This post is self-serving. Many of you know I have a book releasing in July called The Pastor’s Kid: Finding Your Own Faith and Identity, so yes, I am giving you pointers on how to support me. But I’m also asking you to support Stephen Altrogge, who has written several books and is nice enough to let me blog on his site. And these tips apply to any author, whether they are a NYT best seller or a self-published specialist in something. You might also find it to state some rather obvious ideas. Ok, but are you doing them? These three simple actions can have a remarkable collective effect on the success of authors and their books.

1. Buy their books.

Thank you, Captain Obvious, you say. But think about it. You can borrow books. You can go to the library. You can have good intentions. But actually purchasing the books is the best way to support an author. It really doesn’t matter from where you buy from either. In these days of e-commerce, every sale drives more sales, bit-by-bit. The Amazon ranking goes up, more people see the book, more purchases are made, and the author gets his or her royalty. Buy the e-book, buy the print book, no matter – this is the single best way to support authors and books you enjoy.

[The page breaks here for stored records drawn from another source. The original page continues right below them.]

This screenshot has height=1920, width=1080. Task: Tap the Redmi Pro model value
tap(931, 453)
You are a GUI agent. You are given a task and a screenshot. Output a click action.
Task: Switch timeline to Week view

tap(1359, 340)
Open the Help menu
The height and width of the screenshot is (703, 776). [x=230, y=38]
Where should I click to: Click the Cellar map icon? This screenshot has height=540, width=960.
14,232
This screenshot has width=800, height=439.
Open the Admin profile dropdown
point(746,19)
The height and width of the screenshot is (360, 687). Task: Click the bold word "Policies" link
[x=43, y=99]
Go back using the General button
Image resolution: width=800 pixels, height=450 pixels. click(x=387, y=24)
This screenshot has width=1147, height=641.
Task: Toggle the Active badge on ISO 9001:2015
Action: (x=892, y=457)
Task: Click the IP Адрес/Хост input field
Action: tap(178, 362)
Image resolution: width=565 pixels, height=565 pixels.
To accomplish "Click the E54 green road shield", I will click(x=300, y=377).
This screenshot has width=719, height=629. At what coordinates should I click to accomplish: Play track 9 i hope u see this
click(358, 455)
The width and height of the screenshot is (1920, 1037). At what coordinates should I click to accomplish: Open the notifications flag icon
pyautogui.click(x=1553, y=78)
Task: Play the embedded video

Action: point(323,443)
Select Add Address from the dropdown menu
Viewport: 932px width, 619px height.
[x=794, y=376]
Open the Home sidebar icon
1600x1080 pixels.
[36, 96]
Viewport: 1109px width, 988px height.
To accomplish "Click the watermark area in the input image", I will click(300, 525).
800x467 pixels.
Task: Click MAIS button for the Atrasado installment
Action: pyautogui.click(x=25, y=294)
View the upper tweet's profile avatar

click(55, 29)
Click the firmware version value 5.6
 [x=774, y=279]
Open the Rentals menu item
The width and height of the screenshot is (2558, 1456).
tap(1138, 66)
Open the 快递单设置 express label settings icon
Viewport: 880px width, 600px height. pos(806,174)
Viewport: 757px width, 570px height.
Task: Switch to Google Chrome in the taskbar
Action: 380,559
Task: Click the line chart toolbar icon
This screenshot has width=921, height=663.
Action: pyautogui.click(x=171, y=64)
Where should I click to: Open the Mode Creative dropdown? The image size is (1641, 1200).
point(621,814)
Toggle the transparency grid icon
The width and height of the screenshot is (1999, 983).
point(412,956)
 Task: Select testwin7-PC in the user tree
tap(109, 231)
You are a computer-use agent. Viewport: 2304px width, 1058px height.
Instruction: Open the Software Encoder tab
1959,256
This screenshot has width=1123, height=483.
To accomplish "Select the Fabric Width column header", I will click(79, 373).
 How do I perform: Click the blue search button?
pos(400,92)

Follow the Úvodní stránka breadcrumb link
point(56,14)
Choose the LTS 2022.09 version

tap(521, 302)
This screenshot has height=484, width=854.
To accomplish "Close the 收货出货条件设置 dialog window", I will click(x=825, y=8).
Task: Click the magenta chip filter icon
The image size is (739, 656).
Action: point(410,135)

2. Write reviews and rate the books.

Aside from buying this is the most powerful tool you have to help authors. We live a day when customer reviews are enormously powerful. Think of apps like Yelp that help you determine where you will or won’t eat. The star rating and the reviews on Barnes & NobleAmazon, or Goodreads are equally as powerful. If a book has ten ratings we think the author’s mom and siblings rated it. If it has twenty-five his college classmates joined in. But if it has fifty or one hundred? Those matter. Add your voice and help the book get noticed. Major e-commerce sites have systems that rank books more highly and publicize them better if they get more ratings too, so you are doing more than offering an opinion. You are creating leverage for that book.

3. Talk about it.

Two facts hold true for book sales. First, the greatest obstacle to an author having success is lack of awareness by readers. Second, the greatest incentive to buy a book is a recommendation from a trusted source. If you talk up books you overcome the first obstacle by being the trusted source. Think back to a book like The Help. The author, Kathryn Stockett, wasn’t well-known. The publisher didn’t invest big up front (If they had it wouldn’t have done anything; publishers can’t make small books big, but that’s an issue for a different day.) What made that book a national phenomena? Conversations which became purchases which became reviews and more conversations. Talking is exponentially powerful when it comes to promoting books. You can talk in person or you can talk on Twitter or Facebook or your blog. Just talk.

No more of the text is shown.